Exercise data

---------------

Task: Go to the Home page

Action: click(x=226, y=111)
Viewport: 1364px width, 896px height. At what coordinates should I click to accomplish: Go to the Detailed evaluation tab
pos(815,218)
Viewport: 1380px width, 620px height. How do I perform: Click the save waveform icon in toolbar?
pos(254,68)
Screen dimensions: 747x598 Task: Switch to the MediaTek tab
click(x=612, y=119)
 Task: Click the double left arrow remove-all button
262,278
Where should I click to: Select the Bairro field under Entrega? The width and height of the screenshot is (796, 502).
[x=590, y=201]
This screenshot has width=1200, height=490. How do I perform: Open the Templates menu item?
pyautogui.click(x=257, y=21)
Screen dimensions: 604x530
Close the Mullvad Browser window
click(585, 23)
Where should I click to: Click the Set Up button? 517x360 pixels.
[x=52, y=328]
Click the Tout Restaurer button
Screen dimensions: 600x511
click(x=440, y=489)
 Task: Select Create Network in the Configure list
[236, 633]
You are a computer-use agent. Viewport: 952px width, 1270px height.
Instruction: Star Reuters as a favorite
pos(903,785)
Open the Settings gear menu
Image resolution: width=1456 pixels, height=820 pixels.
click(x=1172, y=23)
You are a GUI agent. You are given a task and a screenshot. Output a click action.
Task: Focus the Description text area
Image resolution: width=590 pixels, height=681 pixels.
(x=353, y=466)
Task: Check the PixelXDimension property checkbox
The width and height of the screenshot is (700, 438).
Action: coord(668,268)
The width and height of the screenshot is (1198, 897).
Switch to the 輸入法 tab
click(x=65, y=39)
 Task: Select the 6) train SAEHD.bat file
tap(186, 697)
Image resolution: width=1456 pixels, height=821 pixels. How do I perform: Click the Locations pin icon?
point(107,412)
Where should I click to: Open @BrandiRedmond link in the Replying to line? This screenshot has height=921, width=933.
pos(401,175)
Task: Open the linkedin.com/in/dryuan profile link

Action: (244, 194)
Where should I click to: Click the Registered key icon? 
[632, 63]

---------------

Pull out each line of the rows above that contains the string "icon". Treat uppercase and lowercase letters as different when matching.

Viewport: 1380px width, 620px height. How do I perform: Click the save waveform icon in toolbar?
Image resolution: width=1456 pixels, height=821 pixels. How do I perform: Click the Locations pin icon?
Where should I click to: Click the Registered key icon? 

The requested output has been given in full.